Slashdot Mirror


Data Center Study Reveals Top 5 SMART Stats That Correlate To Drive Failures

Lucas123 writes Backblaze, which has taken to publishing data on hard drive failure rates in its data center, has just released data from a new study of nearly 40,000 spindles revealing what it said are the top 5 SMART (Self-Monitoring, Analysis and Reporting Technology) values that correlate most closely with impending drive failures. The study also revealed that many SMART values that one would innately consider related to drive failures, actually don't relate it it at all. Gleb Budman, CEO of Backblaze, said the problem is that the industry has created vendor specific values, so that a stat related to one drive and manufacturer may not relate to another. "SMART 1 might seem correlated to drive failure rates, but actually it's more of an indication that different drive vendors are using it themselves for different things," Budman said. "Seagate wants to track something, but only they know what that is. Western Digital uses SMART for something else — neither will tell you what it is."

6 of 142 comments (clear)

  1. Skip the blogspam, here's the real link by Anonymous Coward · · Score: 5, Informative

    https://www.backblaze.com/blog/hard-drive-smart-stats/

    Goes into a lot more detail too.

  2. The measurements in question: by Immerman · · Score: 4, Informative

    for those who are only passingly curious and don't want to read the article.
            SMART 5 - Reallocated_Sector_Count.
            SMART 187 - Reported_Uncorrectable_Errors.
            SMART 188 - Command_Timeout.
            SMART 197 - Current_Pending_Sector_Count.
            SMART 198 - Offline_Uncorrectable

    --
    --- Most topics have many sides worth arguing, allow me to take one opposite you.
    1. Re:The measurements in question: by omnichad · · Score: 4, Informative

      And I can confirm. Reallocated Sector Count rarely goes above zero when the drive is fine. It's possible to have a few sectors go bad and get reallocated, but it's usually part of a bigger problem when it happens (this number is reset to zero at the factory, after all initially bad sectors have been remapped). If the Current Pending Sector Count is non-zero, it's likely over.

      I always clone a drive immediately with ddrescue when it gets to this point, while the drive is still working.

    2. Re:The measurements in question: by swillden · · Score: 4, Insightful

      Yes. This article isn't exactly news as it pretty much confirms what the global peanut gallery has already said about this stuff.
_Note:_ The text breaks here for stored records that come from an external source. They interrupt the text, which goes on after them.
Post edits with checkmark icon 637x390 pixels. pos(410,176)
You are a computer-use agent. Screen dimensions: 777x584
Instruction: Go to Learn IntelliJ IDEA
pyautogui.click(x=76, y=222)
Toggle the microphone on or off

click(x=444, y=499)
      Still, data is better than emergent collective perceptions from distributed anecdotes.

      --
      Note to ACs: I usually delete AC replies without reading them. If you want to talk to me, log in.
  3. Re:Uncorrected reads by ls671 · · Score: 4, Interesting

    I have had drives fail. I took them off line and wrote 0 and 1 to them with dd until Reallocated_Sector_Ct stops raising and Current_Pending_Sector goes to zero then ran e2fsck -c -c on them 2 or 3 times then, I put them back on line!!!

    Most people would say this is crazy but in my opinion, the surface of the drives often have bad spots while the rest is perfectly OK. Some on those drives are still on line without reporting any new errors after more than 5 years, some almost 10 years. Those are server drives with very low Start_Stop_Count, Power_Cycle_Count and Power-Off_Retract_Count. All lower than 250 after 10 years. Those drives are spinning all the time.

    Newer drives will relocate bad sectors to free reserved space they keep for that purpose. As long as you don't run out of free spare space, IMHO, it is worth a try.
     

    --
    Everything I write is lies, read between the lines.
  4. Re: Seagate OEM? by brianwski · · Score: 4, Insightful

    > TL;DR: Buy whatever is cheapest, the odds are always the same.

    Disclaimer: I work at Backblaze. I'm going to completely agree with you wholeheartedly, and say in addition you must have a backup. You don't have to use us, I'm just saying if a drive has a 1 percent chance or a 30 percent chance of failing, the actionable item is the same - keep a backup and buy the cheaper drive and restore from backup when it happens.

    > over the past 10 years, I've never had a hard drive die in any of my computers while in use.

    Professionally we lose something like 10 (?) drives every single day at Backblaze, but *PERSONALLY* I had a LOT of luck for a number of years, but about 3 years ago I finally lost one drive. I'm more backed up than most people, so it was a completely relaxed event. Not a bit of stress. Replace the drive, re-install the OS, and restore the data. Yet something like 95 percent of people never backup their data. IT professionals backup up their family computers, but once you are out there in "normal computer user" land, it's a horror show.